● **Estratto della pagina**

⁂

Tavoletta di argilla babiloneseNel libro Cultural cleansing in Iraq un gruppo di intellettuali scrive che l’invasione anglo-americana è stata un deliberato attacco all’identità storica dell’Iraq. E ha comportato «l’annientamento del patrimonio iracheno e della sua classe». Ma quale minaccia può mai rappresentare Babilonia oggi?

«Questo ed altri importanti siti antichi del Paese- spiega Brusasco-«sarebbero una minaccia in quanto simboli della grandezza del regime sunnita dell’ex dittatore Saddam Hussein che ne aveva fatto delle icone della sua propaganda politica :la cosiddetta mesopotamizzazione dell’Iraq. Distruggere questi simboli, con una vera e propria operazione di pulizia culturale, permetterebbe una riformulazione del concetto di nazione irachena più in linea con gli interessi Usa, per il petrolio e il controllo geopolitico del Medio Oriente. Una nazione che, privata della fierezza della propria memoria storica, diverrebbe uno stato vassallo, asservito agli interessi anglo-americani; i quali del resto non possono vantare un passato altrettanto straordinario.

Nella storia occidentale affiora l’immagine di un Oriente seducente e misterioso. Più spesso però il pregiudizio è stato violento. Il mito della torre di Babele lo testimonia?

I Greci lo vedevano come esotico, non senza una forte seduzione. Le invettive dei profeti contro Babilonia, «la madre delle prostitute», sono state amplificate a partire dalla cattività babilonese dal 597 al 538 a.C. E Babilonia è stata investita dal mito della confusione delle lingue dei popoli costruttori della torre di Babele, nella realtà la ziqqurrat Etemenanki, la “Casa delle fondamenta del cielo e della terra”. Fu un ribaltamento effettivo della realtà storica: la torre era il simbolo della prima città cosmopolita della storia alla cui costruzione cooperarono le migliori maestranze dell’impero, che, al contrario, si comprendevano grazie alla lingua franca dell’epoca, l’aramaico. Ma per gli esuli ebrei la torre era un idolo pagano dedicato al dio Marduk e un affronto al dio unico Jahvè.

⁂

● **Dati estratti**
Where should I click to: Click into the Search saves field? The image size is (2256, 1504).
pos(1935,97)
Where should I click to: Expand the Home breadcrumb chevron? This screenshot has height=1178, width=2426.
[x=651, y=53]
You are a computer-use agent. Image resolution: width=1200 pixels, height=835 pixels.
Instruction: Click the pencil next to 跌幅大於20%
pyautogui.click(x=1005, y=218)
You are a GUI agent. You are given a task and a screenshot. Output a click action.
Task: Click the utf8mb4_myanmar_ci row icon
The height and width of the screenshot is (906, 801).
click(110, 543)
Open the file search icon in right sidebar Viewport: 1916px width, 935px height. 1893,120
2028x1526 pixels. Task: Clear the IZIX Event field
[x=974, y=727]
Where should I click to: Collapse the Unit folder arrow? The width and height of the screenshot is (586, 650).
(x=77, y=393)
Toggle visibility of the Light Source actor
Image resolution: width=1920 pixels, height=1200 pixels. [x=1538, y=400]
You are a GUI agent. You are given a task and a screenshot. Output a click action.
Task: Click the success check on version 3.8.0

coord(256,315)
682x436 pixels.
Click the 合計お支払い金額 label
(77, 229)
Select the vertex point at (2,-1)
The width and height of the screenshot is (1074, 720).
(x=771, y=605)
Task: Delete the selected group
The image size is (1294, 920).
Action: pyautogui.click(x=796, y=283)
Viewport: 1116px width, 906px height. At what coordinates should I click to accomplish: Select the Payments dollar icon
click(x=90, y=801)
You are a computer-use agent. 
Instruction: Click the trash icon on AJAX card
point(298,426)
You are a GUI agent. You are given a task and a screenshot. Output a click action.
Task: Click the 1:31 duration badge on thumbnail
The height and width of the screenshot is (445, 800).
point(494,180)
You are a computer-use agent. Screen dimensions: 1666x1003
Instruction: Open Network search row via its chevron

⁂

● **Istruzioni**
[1] Rispondi a queste domande sul brano su Babilonia:
(a) Secondo Brusasco, di quale regime erano simboli i siti antichi dell'Iraq?
(b) In quali anni si colloca la cattività babilonese?
(c) Grazie a quale lingua si comprendevano le maestranze che costruirono la torre?
[2] Riporta il passo del brano su Babilonia da "I Greci lo vedevano" a "dio unico Jahvè.", rinominando "Marduk" in "Nabû".

● **Risposte**
[1]
(a) Del regime sunnita dell'ex dittatore Saddam Hussein.
(b) Dal 597 al 538 a.C.
(c) L'aramaico, la lingua franca dell'epoca.

[2]
I Greci lo vedevano come esotico, non senza una forte seduzione. Le invettive dei profeti contro Babilonia, «la madre delle prostitute», sono state amplificate a partire dalla cattività babilonese dal 597 al 538 a.C. E Babilonia è stata investita dal mito della confusione delle lingue dei popoli costruttori della torre di Babele, nella realtà la ziqqurrat Etemenanki, la “Casa delle fondamenta del cielo e della terra”. Fu un ribaltamento effettivo della realtà storica: la torre era il simbolo della prima città cosmopolita della storia alla cui costruzione cooperarono le migliori maestranze dell’impero, che, al contrario, si comprendevano grazie alla lingua franca dell’epoca, l’aramaico. Ma per gli esuli ebrei la torre era un idolo pagano dedicato al dio Nabû e un affronto al dio unico Jahvè.